我为Keras应用程序准备了一个自定义的自定义图像数据生成器。它运作良好,但类标签有问题。这是代码的相关部分:
def _get_batches_of_transformed_samples(self, index_array):
# create array to hold the images
batch_x = np.zeros((4*len(index_array),) + self.target_size+(3,), dtype='float32')
# create array to hold the labels
batch_y = np.zeros(4*len(index_array), dtype='float32')
target_angles = [0, 90, 180, 270]
for i, j in enumerate(index_array):
is_color = int(self.color_mode == 'rgb')
image = cv2.imread(self.filenames[j], is_color)
if is_color:
image = cv2.cvtColor(image, cv2.COLOR_BGR2RGB)
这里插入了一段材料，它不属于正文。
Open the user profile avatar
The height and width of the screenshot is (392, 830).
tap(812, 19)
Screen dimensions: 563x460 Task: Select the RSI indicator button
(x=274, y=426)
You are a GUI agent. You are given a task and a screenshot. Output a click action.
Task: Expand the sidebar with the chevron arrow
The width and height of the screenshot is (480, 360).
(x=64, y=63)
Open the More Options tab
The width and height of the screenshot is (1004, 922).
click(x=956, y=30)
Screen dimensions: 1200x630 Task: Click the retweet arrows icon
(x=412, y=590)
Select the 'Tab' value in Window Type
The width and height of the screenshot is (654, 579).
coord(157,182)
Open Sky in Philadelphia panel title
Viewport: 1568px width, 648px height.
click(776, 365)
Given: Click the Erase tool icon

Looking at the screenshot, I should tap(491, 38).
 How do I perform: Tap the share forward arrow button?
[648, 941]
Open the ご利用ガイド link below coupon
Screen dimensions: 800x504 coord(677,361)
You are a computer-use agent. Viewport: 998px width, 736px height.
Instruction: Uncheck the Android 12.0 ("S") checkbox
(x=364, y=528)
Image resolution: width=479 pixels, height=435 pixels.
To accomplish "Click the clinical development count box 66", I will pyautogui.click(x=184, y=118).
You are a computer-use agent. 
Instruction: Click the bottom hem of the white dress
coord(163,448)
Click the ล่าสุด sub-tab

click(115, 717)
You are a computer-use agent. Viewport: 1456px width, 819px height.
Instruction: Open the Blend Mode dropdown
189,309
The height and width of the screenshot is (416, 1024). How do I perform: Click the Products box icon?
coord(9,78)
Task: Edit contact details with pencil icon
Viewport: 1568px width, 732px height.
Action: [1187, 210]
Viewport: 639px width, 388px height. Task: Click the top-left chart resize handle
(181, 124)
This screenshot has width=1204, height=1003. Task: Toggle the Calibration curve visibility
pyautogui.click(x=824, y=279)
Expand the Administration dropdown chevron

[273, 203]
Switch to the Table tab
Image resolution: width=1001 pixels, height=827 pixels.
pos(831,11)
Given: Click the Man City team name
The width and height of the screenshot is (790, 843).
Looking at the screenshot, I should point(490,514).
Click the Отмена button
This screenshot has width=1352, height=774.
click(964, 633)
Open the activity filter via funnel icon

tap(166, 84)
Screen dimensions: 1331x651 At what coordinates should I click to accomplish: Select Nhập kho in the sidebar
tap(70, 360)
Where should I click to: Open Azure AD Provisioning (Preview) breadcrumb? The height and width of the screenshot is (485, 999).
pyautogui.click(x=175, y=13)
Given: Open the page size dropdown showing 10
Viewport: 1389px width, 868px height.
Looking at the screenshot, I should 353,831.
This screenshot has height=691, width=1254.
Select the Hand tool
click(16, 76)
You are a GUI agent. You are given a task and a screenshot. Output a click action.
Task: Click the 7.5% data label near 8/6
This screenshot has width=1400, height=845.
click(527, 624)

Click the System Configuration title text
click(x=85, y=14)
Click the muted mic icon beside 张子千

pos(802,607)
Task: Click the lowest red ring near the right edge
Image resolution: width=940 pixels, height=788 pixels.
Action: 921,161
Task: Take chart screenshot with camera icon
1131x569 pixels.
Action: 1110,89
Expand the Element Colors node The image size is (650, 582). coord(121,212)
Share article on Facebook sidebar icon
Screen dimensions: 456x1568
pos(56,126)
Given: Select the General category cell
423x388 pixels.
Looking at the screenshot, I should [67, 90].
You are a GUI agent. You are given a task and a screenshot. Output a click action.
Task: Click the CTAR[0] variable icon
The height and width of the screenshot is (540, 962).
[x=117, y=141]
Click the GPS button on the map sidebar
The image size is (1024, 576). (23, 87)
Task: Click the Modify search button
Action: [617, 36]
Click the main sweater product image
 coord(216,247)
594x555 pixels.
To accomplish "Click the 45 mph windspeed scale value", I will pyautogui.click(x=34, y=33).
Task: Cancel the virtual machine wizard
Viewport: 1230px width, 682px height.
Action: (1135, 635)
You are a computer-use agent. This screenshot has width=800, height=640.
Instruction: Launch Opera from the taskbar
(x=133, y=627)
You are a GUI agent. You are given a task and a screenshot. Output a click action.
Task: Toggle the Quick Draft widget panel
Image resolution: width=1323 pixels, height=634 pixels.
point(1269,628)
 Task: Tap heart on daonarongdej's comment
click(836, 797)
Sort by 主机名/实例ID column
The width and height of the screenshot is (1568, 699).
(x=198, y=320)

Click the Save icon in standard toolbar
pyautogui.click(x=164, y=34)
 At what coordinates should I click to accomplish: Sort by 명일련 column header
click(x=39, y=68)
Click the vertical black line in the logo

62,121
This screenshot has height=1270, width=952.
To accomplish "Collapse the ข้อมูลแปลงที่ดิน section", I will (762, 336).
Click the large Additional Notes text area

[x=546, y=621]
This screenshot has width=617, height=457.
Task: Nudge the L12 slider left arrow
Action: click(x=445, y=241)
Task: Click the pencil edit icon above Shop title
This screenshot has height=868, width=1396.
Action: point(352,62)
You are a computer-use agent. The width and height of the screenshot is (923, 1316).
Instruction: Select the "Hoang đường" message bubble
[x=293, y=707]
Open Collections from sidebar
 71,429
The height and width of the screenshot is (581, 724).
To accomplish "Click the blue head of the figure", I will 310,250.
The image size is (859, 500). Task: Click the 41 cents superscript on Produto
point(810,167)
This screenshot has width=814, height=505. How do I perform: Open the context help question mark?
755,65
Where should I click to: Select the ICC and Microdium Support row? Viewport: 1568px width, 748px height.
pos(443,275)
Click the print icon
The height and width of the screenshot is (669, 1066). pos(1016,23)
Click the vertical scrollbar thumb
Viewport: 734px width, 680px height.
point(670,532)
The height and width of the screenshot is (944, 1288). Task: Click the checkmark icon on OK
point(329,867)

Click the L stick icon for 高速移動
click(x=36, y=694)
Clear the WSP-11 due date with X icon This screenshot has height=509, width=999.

for rotation_angle in target_angles:
rotated_im = rotate(image, rotation_angle, self.target_size[:2])
if self.preprocess_func: rotated_im = self.preprocess_func(rotated_im)
batch_x[i] = rotated_im
batch_y[i] = rotation_angle
batch_y = to_categorical(batch_y, 271)
return batch_x, batch_y
如代码所示,我必须在to_categorical
方法中使用271。但是我只生成4个类。因此,如何在to_categorical
方法中将0、1、2、3分配给0、90、180和270,并使用4而不是271?
答案 0 :(得分:1)
使用两个列表:
target_angles = [0,90,180,270]
target_cat_angles = np.array(to_categorical([0,1,2,3]))
在循环中:
for rotation_angle, cat_angle in zip(target_angles, target_cat_angles):
...
batch_y[i] = cat_angle
...